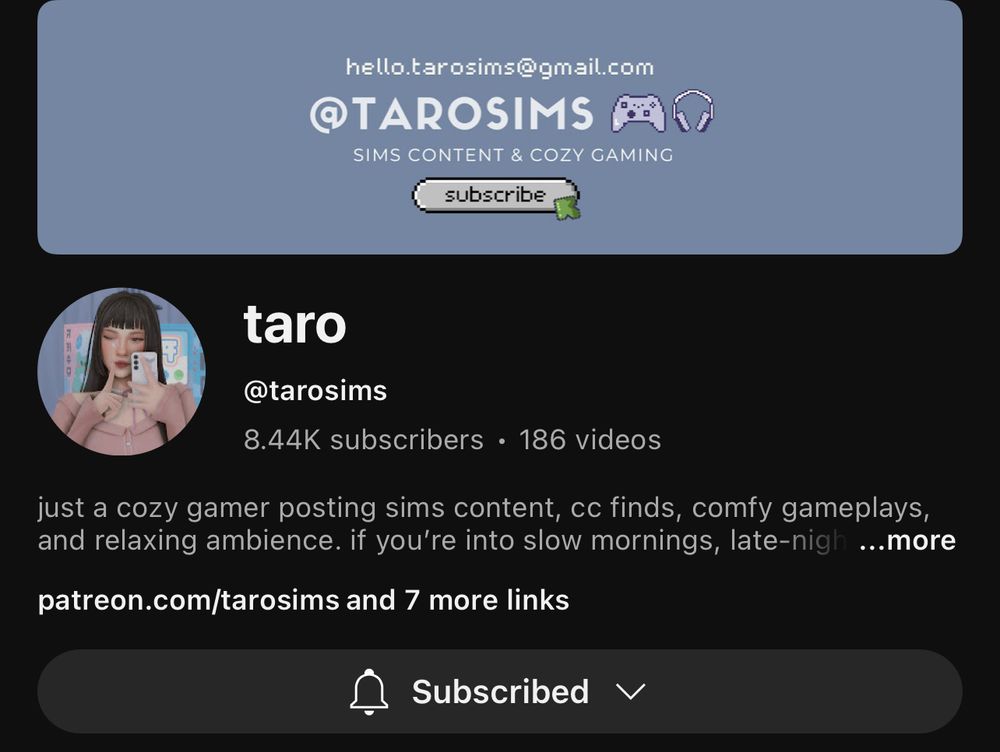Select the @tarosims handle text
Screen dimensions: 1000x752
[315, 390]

^^^^^^^^

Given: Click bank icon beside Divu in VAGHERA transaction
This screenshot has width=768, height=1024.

^^^^^^^^

Take the listing above and repeat exactly the lines from the one containing "Given: Click bank" through the one containing "This screenshot has width=768, height=1024.", both included.

## Exercise solution
Given: Click bank icon beside Divu in VAGHERA transaction
This screenshot has width=768, height=1024.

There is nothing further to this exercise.